_DATASET RECORDS_.
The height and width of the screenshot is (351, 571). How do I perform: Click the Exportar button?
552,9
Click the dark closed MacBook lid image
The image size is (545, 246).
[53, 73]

_REQUIRED WORK_. Repeat the records exactly, leaving out none of them.

_EXERCISE ANSWER_.
The height and width of the screenshot is (351, 571). How do I perform: Click the Exportar button?
552,9
Click the dark closed MacBook lid image
The image size is (545, 246).
[53, 73]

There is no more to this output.